◆ **What you should do**
From the first line to the last, write out the records exactly.

◆ **Records provided**
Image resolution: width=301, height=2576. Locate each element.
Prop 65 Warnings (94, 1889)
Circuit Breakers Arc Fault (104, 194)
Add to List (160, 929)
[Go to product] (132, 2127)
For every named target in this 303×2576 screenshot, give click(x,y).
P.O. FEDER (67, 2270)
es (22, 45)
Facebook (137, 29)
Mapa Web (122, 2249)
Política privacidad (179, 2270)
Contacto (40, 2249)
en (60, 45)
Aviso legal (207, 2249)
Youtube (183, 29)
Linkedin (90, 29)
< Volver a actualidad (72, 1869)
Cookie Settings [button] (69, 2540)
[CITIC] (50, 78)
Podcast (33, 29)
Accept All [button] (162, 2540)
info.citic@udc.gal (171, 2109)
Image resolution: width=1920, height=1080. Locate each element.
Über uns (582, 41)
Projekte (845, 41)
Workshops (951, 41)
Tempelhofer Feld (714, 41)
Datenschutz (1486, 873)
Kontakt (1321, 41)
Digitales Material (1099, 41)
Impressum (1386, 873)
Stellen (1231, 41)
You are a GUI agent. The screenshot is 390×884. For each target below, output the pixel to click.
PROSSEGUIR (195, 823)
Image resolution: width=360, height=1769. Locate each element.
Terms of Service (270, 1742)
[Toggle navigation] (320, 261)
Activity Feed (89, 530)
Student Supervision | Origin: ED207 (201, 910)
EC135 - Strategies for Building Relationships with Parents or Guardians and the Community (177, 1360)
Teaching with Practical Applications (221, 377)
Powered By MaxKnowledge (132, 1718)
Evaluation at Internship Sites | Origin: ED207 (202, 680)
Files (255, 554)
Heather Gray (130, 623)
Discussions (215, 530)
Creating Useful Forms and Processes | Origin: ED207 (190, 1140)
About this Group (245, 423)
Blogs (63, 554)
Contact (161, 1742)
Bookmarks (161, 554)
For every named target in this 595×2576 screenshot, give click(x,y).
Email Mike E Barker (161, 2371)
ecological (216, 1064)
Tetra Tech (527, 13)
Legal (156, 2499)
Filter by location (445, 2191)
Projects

◆ **Expected answer**
Image resolution: width=301, height=2576. Locate each element.
Prop 65 Warnings (94, 1889)
Circuit Breakers Arc Fault (104, 194)
Add to List (160, 929)
[Go to product] (132, 2127)
For every named target in this 303×2576 screenshot, give click(x,y).
P.O. FEDER (67, 2270)
es (22, 45)
Facebook (137, 29)
Mapa Web (122, 2249)
Política privacidad (179, 2270)
Contacto (40, 2249)
en (60, 45)
Aviso legal (207, 2249)
Youtube (183, 29)
Linkedin (90, 29)
< Volver a actualidad (72, 1869)
Cookie Settings [button] (69, 2540)
[CITIC] (50, 78)
Podcast (33, 29)
Accept All [button] (162, 2540)
info.citic@udc.gal (171, 2109)
Image resolution: width=1920, height=1080. Locate each element.
Über uns (582, 41)
Projekte (845, 41)
Workshops (951, 41)
Tempelhofer Feld (714, 41)
Datenschutz (1486, 873)
Kontakt (1321, 41)
Digitales Material (1099, 41)
Impressum (1386, 873)
Stellen (1231, 41)
You are a GUI agent. The screenshot is 390×884. For each target below, output the pixel to click.
PROSSEGUIR (195, 823)
Image resolution: width=360, height=1769. Locate each element.
Terms of Service (270, 1742)
[Toggle navigation] (320, 261)
Activity Feed (89, 530)
Student Supervision | Origin: ED207 (201, 910)
EC135 - Strategies for Building Relationships with Parents or Guardians and the Community (177, 1360)
Teaching with Practical Applications (221, 377)
Powered By MaxKnowledge (132, 1718)
Evaluation at Internship Sites | Origin: ED207 (202, 680)
Files (255, 554)
Heather Gray (130, 623)
Discussions (215, 530)
Creating Useful Forms and Processes | Origin: ED207 (190, 1140)
About this Group (245, 423)
Blogs (63, 554)
Contact (161, 1742)
Bookmarks (161, 554)
For every named target in this 595×2576 screenshot, give click(x,y).
Email Mike E Barker (161, 2371)
ecological (216, 1064)
Tetra Tech (527, 13)
Legal (156, 2499)
Filter by location (445, 2191)
Projects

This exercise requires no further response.